Alina Stefanescu's debut chapbook, Objects in Vases, explores how femininity creates a place—a space around us—to engage the viewer. Our experience of place is mediated by the ways in which we are perceived, or the vase in which others prefer to view us. The place itself is created by the act of placing. And yet the artificiality of being placed is a displacement from self.
A vase is a certain kind of visual grip, a way of holding an object in our perception, center-stage. But a place on the table is not a place at the table. Our first breaths are not drawn in vases. Rather, we originate in soils and places. These poems explore the ways in which we are contained, presented, and configured by culture. By observing how display removes us from our natural geographies, the poems also render human dis-placement, the stories of people dis-placed by the way we are socialized to view them.
Alina Stefanescu was born in Romania and lives in Alabama with four incredible mammals. Find her poems and prose in recent issues of Juked, DIAGRAM, New South, Mantis, VOLT, Cloudbank, New Orleans Review Online, and others.
Her debut fiction collection, Every Mask I Tried On, won the Brighthorse Books Prize and will be available in May 2018. She serves as Poetry Editor for Pidgeonholes and President of the Alabama State Poetry Society.
Mainstream poets often write obscurely, or about boring shit. Not Stefanescu.

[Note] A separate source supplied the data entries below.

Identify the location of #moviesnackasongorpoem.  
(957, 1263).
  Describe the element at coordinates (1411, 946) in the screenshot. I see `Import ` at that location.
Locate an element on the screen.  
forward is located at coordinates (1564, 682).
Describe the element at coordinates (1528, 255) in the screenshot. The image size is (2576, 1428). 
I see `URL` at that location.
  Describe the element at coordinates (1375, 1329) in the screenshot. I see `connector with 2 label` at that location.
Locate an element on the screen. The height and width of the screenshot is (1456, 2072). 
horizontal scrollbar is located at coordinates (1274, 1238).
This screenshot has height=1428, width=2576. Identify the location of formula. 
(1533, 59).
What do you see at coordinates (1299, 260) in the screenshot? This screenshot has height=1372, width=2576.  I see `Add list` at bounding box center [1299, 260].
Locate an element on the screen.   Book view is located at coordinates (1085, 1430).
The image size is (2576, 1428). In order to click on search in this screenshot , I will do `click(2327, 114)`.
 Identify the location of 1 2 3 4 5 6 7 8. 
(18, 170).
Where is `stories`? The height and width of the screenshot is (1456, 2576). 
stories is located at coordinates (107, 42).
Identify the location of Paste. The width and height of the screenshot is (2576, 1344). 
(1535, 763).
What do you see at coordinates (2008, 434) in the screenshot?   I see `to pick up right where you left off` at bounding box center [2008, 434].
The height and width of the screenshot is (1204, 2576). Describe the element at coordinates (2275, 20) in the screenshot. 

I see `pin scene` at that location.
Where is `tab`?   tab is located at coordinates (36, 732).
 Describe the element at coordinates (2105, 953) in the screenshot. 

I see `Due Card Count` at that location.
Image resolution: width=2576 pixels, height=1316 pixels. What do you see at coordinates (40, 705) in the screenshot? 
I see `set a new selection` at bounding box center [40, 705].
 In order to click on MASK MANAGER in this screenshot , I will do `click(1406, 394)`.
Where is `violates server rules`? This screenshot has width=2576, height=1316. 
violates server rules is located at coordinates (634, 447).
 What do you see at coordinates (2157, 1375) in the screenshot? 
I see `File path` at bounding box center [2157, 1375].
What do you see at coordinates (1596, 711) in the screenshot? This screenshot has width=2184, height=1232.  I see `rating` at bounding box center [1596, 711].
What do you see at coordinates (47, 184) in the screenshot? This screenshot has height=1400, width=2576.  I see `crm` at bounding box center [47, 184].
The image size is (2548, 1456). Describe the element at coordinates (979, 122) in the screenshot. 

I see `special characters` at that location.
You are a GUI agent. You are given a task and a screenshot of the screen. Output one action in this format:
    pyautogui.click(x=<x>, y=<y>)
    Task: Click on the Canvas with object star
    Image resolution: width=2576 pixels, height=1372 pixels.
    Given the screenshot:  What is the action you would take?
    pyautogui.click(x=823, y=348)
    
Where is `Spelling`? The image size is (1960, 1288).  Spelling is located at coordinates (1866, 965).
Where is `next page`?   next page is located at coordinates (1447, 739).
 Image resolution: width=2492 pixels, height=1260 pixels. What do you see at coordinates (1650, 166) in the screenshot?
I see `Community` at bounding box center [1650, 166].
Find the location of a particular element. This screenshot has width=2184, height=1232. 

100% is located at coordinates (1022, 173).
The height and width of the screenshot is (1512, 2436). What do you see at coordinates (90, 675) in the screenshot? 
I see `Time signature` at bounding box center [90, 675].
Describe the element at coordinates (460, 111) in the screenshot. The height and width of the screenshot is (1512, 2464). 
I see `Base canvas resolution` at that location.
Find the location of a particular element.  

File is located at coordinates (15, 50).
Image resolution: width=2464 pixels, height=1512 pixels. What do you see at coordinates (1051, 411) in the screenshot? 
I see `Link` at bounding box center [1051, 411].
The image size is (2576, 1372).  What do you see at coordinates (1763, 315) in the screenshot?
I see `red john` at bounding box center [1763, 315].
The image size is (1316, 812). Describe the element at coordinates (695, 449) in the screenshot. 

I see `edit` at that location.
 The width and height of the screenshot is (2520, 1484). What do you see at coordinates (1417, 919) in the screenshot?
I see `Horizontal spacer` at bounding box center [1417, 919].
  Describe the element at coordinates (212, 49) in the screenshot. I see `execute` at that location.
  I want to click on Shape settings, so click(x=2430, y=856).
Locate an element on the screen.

Her poems strike unerringly to the heart of humanity. She sees what is important, and tells us what one woman knows about it: children, a bizarre alien culture, love, how others see us, and so on. Everyday life, yes, but that's all there is, isn't it? Yes, all there is is exactly what you'll find in this book, or one person's piece of it. In words that say what they mean. You need Objects in Vases.